06.06.2024
On the borders of the right to free speech and Greek football: between notoriety and the right to reputation
The European Court of Human Rights has established, through a vast and constant case law, the relationship between Article 8 of the European Convention on Human Rights, which protects the right to privacy, on the one hand, and Article 10 of the same Convention, which concerns the right to freedom of expression, on the other hand. A recent decision of the Court in Thomadis v. Greece brings this issue back to the forefront and also looks at it from a less debated angle.
In a 2012 broadcast, the plaintiff, a journalist by profession, raised the subject of a criminal case involving a number of professional football shareholders accused of match-fixing. In this context, a witness statement from 2010, already known to the public, was also presented. The Greek courts ruled that there had been defamation of one of the shareholders, who had been insulted during the broadcast and who, moreover, was the subject of the witness statement broadcast.
Two problems arise in this context: firstly, the witness statement broadcast had already been made public and was therefore no longer new. Secondly, unlike in many other famous cases (Von Hannover v. Germany, Tüzünataç v. Turkey, etc.), not only was the person concerned by the material presented public (which was also the case in the cases mentioned), but the subject matter was not his private life but his professional life.

+ + +

### Given instruction 1
Copy the free-speech article again, beginning at "In a 2012 broadcast, the" and stopping after "witness statement broadcast.", and substitute "applicant" for "plaintiff".
### Given instruction 2
Name every court case the free-speech article mentions.
The listing after the free-speech article is not needed for anything here.

### Source material
+ + +

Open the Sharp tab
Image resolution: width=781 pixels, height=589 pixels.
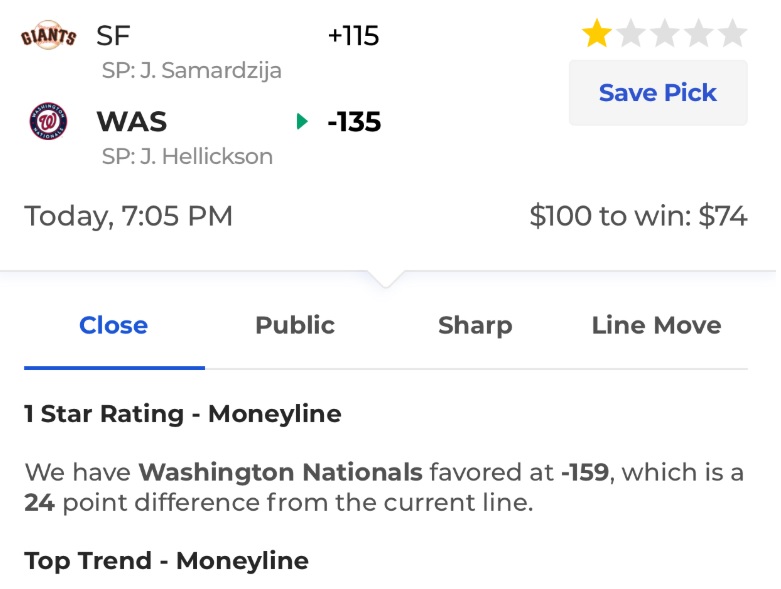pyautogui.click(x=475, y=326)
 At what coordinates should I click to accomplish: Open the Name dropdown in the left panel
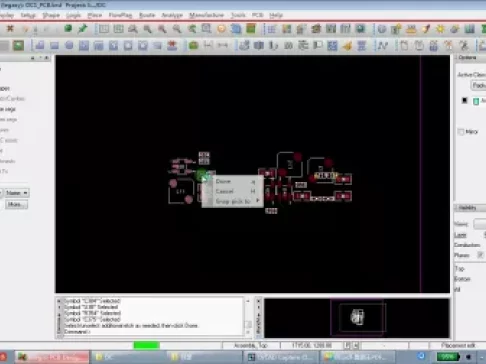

+ + +

### Final answer 1
In a 2012 broadcast, the applicant, a journalist by profession, raised the subject of a criminal case involving a number of professional football shareholders accused of match-fixing. In this context, a witness statement from 2010, already known to the public, was also presented. The Greek courts ruled that there had been defamation of one of the shareholders, who had been insulted during the broadcast and who, moreover, was the subject of the witness statement broadcast.

### Final answer 2
Thomadis v. Greece
Von Hannover v. Germany
Tüzünataç v. Turkey